Le droit de superficie (art. 675 et 779 ss du Code civil) vous permet de posséder une construction sur le terrain d'autrui pendant une durée fixée.

  • Il se constitue par acte authentique chez un notaire.
  • Conclu pour au moins 30 ans, il peut être immatriculé au registre foncier comme un droit distinct et permanent. Il se vend, se transmet et peut servir de garantie pour un crédit.
  • Sa durée maximale est de 100 ans.
  • Vous versez en général une rente annuelle au propriétaire du terrain, dont le montant se négocie.

C'est la formule la plus solide pour une tiny house sur fondations destinée à durer. Certaines communes et coopératives proposent des terrains en droit de superficie.

Le permis reste indispensable

Bail ou droit de superficie, le contrat ne remplace jamais l'autorisation de construire. Le terrain doit se trouver dans une zone qui admet l'habitation, et la commune doit autoriser le projet. Faites de l'obtention du permis une condition du contrat : si l'autorisation est refusée, le contrat tombe sans frais.

Les clauses à ne pas oublier

  • Durée et renouvellement : combien de temps pouvez-vous rester, et à quelles conditions le contrat se prolonge-t-il ?
  • Fin du contrat : que devient la tiny house ? L'enlevez-vous, ou le propriétaire la reprend-il contre une indemnité ?
  • Raccordements : qui paie l'amenée de l'eau, de l'électricité et des eaux usées, et à qui appartiennent-ils ?
  • Accès : chemin, place pour le transport, stationnement.
  • Usage : résidence principale, location saisonnière, bureau ? Le contrat doit correspondre à l'autorisation obtenue.
  • Charges et impôts : qui paie quoi ?

Pour un droit de superficie, faites relire le projet d'acte par un notaire ou un avocat avant la signature.

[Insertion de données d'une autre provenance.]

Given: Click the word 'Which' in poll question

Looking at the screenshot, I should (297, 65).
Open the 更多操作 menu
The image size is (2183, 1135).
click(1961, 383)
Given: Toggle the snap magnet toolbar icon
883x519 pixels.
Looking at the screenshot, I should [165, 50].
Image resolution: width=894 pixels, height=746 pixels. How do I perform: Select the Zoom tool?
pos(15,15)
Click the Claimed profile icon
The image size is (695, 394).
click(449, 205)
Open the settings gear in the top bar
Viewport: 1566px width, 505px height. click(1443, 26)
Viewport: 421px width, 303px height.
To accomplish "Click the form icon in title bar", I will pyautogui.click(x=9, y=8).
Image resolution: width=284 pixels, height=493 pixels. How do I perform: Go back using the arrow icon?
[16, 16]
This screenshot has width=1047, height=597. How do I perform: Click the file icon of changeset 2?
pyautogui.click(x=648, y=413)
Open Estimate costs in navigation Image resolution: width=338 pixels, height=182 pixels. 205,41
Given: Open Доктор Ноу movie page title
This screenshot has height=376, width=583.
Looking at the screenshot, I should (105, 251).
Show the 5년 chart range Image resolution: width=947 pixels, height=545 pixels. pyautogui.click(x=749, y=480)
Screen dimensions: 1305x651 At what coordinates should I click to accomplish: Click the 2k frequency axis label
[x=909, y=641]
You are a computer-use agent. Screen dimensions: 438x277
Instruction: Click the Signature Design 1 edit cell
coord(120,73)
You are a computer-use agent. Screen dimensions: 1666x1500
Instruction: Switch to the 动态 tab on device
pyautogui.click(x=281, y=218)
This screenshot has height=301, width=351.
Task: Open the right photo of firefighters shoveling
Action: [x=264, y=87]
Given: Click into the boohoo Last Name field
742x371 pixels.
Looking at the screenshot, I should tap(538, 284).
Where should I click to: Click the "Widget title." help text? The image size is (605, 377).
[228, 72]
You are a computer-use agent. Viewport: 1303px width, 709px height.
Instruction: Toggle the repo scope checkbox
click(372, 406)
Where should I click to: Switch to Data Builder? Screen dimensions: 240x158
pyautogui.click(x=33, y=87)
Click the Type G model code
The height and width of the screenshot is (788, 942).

Où trouver un terrain à louer ?

  • Les communes, en particulier celles qui révisent leur plan d'affectation ou disposent de parcelles communales.
  • Les coopératives d'habitation et les fondations qui gèrent des terrains.
  • Les particuliers qui possèdent un grand jardin en zone à bâtir.
  • Les campings et zones de loisirs, pour une installation saisonnière autorisée.

Avant de vous engager, vérifiez la zone de la parcelle sur le guichet cartographique du canton, puis appelez le service technique de la commune.

Questions fréquentes

Quelle est la différence entre un bail et un droit de superficie ?

Avec un bail, vous louez un emplacement et devez partir à la fin du contrat. Avec un droit de superficie, vous possédez votre construction sur le terrain d'autrui pendant une durée fixée, souvent de 30 ans ou plus, et ce droit peut être vendu ou transmis.

Faut-il un notaire pour louer un terrain ?

Non pour un simple bail. Oui pour un droit de superficie, qui doit être constitué par acte authentique et inscrit au registre foncier.

Peut-on obtenir un crédit pour une tiny house sur un terrain loué ?

C'est difficile avec un simple bail. Un droit de superficie distinct et permanent, inscrit au registre foncier, peut en revanche servir de garantie auprès d'une banque.